- Gênero: Documentário
- Direção: Shaunak Sen
- Roteiro: Shaunak Sen
- Duração: 97 minutos
-
Veja online:
Existe um novo ecossistema, e ele está doente, muito doente. Estamos em Deli, capital da Índia, a cidade mais poluída do mundo, com 11 milhões de habitantes, nevoeiros tóxicos e partículas cancerígenas em níveis absurdos no ar, lixo formando montanhas e espumas cobrindo os rios. Milhares de seres morrem ali por ano em decorrência da poluição, os que sobrevivem foram encontrando um jeito de se adaptar ao ambiente. Nascem e se desenvolvem naquela realidade, seguem respirando esse ar praticamente irrespirável.

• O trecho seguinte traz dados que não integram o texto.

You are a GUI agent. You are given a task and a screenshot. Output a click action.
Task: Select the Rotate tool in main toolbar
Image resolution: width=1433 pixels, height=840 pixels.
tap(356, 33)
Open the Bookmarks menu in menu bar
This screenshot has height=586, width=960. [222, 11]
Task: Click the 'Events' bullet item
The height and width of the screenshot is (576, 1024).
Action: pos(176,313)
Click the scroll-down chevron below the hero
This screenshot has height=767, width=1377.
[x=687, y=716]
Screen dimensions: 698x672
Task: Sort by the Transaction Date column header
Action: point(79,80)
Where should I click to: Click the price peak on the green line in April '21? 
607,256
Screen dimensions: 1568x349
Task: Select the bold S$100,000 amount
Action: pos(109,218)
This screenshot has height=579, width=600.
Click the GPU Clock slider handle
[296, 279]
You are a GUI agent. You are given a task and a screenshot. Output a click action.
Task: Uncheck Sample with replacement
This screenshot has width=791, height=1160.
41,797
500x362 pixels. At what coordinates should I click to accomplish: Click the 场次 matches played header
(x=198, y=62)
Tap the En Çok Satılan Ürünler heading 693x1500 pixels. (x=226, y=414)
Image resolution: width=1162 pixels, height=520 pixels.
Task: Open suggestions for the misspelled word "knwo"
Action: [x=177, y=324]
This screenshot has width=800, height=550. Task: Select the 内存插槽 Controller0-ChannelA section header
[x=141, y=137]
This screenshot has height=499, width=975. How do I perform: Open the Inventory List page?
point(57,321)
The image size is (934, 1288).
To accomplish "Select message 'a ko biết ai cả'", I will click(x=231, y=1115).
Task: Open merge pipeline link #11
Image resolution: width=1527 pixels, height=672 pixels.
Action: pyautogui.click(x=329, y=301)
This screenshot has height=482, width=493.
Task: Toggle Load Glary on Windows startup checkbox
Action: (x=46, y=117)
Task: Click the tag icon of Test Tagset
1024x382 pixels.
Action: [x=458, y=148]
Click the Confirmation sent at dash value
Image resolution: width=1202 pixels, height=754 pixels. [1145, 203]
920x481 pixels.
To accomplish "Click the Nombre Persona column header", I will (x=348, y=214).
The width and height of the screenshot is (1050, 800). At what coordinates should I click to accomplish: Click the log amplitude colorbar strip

Do menor inseto ao ser humano mais dedicado, Tudo o que Respira faz um retrato dessa realidade. O documentário de Shaunak Sen tem como espinha dorsal o trio de irmãos Mohamaad, Salik e Nadeem Shehzad, ex-fisiculturistas juvenis que descobriram seu propósito de vida no salvamento de milhafres, espécie de ave de rapina comum no local e criaram uma espécie de hospital veterinário improvisado no porão de casa onde toda a família mora junta.
Eles estão ali também como uma espécie de guia narrativo, mas também como parte desse sistema que sobrevive. O documentário não tem narração em off, entrevistas, nem a vontade de ser explicativo, e encontra na função dos irmãos um elemento para demonstrar a nocividade da poluição nos animais que chegam até eles, mas também para constatar seu ponto de partida, o da adaptação à cidade. Do mesmo modo, são eles adaptados, a despeito não só da poluição, mas de outras questões discriminatórias, econômicas e de violência tratadas no filme.
Tudo o que Respira trata de relações complexas estabelecidas a partir da presença do homem e de sua interferência na natureza. Agora se interrelacionam animais que surgiram por causa dela e outros que sempre estiveram ali. Há questões de higiene, de religião e de habitat que confluem e se chocam, como mostra a primeira sequência que revela uma infinidade de ratos se alimentando de lixo, numa construção imagética tão impressionante aos sentidos quanto apavorante; as tomadas ocasionais de vacas, animais sagrados na religião hinduísta; ou ainda o céu sempre coalhado de aves sobrevoando os lixões a céu aberto.
A direção de fotografia, assinada por Ben Bernhard, Riju Das e Saumyananda Sahi tem momentos inspirados, em especial nas contraposições de espécies, da menor que seja, pois até os pernilongos são lembrado, e na relação natureza x cidade. O trabalho no hospital improvisado também se destaca pelo pouco espaço e naturalidade com que os documentados se comportam tendo uma câmera filmando seu dia a dia. A passagem da cirurgia interrompida pela falta de luz, por exemplo, é extraordinária.
Não importa o quanto você se importe com um animal, ame-o, você nunca pode dizer que o entende. O homem é o animal mais solitário.
Pensar nesse trabalho dos irmãos é interessante, porque eles agem justamente quando as aves já não conseguem mais superar a agressividade do mal que o humano fez à natureza. Elas sobreviveram até ali, mas chegaram a um limite. Para eles, que já sentem o gosto de carvão quando respiram, é preciso dar mais uma chance, e isso é um propósito que levam muito a sério, que vale arriscar a vida se for preciso.
Sen é afetuoso ao retratar os irmãos e dá tempo para que se conheça suas dificuldades e frustrações, os medos que têm por serem muçulmanos em um país que não aceita sua religião e, embora não se aprofunde no tema, mostra o quanto isso dificulta o trabalho deles. As conquistas dos Shehzad também estão em Tudo o que Respira, trazendo um pouco de alívio diante de uma situação tão desesperançosa quando se olha para o quadro geral. Os que conseguem respirar, ainda respiram, mas por quanto tempo?